Quercetin: The Queen of Antioxidant Supplements
What is Quercetin?
It’s a natural source of a particular class of antioxidants called flavonoids that’s found in many fruits and vegetables. If you eat a lot of fruits and vegetables do you really need a quercetin supplement? Maybe, maybe not. The answer depends on the quality of the fruits and veggies you’re eating. Are they organic? And what about your lifestyle? How much exposure to air pollution, stress and pesticides do you undergo? If your immune system is bombarded on a daily basis—and whose isn’t—maybe you need an extra dose of free-radical fighting quercetin.
According to a 2016 article in Nutraceuticals, there’s reason to consider making room for quercetin in your supplement pantry. “There is growing evidence suggesting that quercetin has therapeutic potential for the prevention and treatment of different diseases, including cardiovascular disease, cancer, and neurodegenerative disease,” the co-authors write.
That’s an impressive list of potential benefits. But let's keep in mind that most studies have been performed in vitro (in cell lines) rather than in human clinical trials.
What is Quercetin Used For?
If you have allergies, quercetin may be as helpful as medication. How quercetin works is very similar to cromolyn, a preventive medication for allergies and asthma. The compound works by inhibiting the production of inflammatory enzymes (leukotrienes) that trigger asthma.
However, as the researchers note, don’t wait until symptoms kick in. “Quercetin must be used as a preventative—taken before allergen exposure,” the researchers suggest.

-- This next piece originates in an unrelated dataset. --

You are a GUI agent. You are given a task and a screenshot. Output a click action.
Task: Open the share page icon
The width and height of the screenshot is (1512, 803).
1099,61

If you have springtime allergies, start taking quercetin a month or two before symptoms usually kick in. And if you experience allergy symptoms regardless of the season, the researchers recommend taking it year-round.
Blood Sugar Management
According to a study published by the American Chemical Society, research shows that quercetin “is a promising drug target for treating diabetes.” Scientists believe the “Q” supports blood sugar levels by increasing insulin sensitivity and by reducing insulin resistance.
In addition, the “Q” may improve stored carbohydrate (glycogen) metabolism and by stimulating pancreatic beta-cell proliferation. Beta cells are the manufacturing center of insulin, the hormone that controls blood sugar.
Quercetin also helped battle high blood sugar levels by decreasing oxidative stress, the quality that it’s perhaps best known for.
In addition to being a magic pill for immune support, blood sugar management and histamine/allergy prevention, quercetin has been shown to improve markers of heart health and circulation.
It does this by inhibiting an enzyme that narrows blood vessels (angiotensin). When blood vessels become too narrow, blood is unable to freely flow through the circulation. This leads to elevated blood pressure. Quercetin supports blood pressure better than the drug captopril, according to a study on rats.
Alzheimer’s Disease Prevention and Neurological Function
Because it’s an oxidative-stress-reducing powerhouse, quercetin is used in some formulas that may help prevent Alzheimer’s disease. It’s been shown to prevent the accumulation of amyloid-beta plaques, among other metabolic junk (for lack of a scientific explanation) that accumulates in the brain and causes neurodegenerative diseases.
Free radicals get a bum rap. Yes, they can cause disease. But if there were no free radicals, our immune system would have nothing to do and it would probably attack us out of boredom. Being healthy means that your immune system is able to fend off free radicals without excess oxidation causing premature cellular death.
However, when you’re bombarded by life’s myriad stressors, it may be a good idea to have quercetin on your side. That’s because it’s “an excellent antioxidant and probably the most potent scavenger of reactive oxygen species and reactive nitrogen species due to its two antioxidant pharmacophores for free-radical scavenging,” says this study.
Best Foods With Quercetin
If your supplement drawer is full and you don’t feel like making room for quercetin, eat these foods that are rich in this health-supporting compound, according to Mt. Sinai:
- Citrus fruits
- Olive oil
- Dark cherries
- Dark berries
Quercetin has received a lot of attention for its potential role in preventing or treating certain viruses, including THE ONE that has received global attention. However, there is no proof that quercetin can prevent or treat THE ONE. However, based on many research studies, it does seem to be a natural compound that supports health in several ways.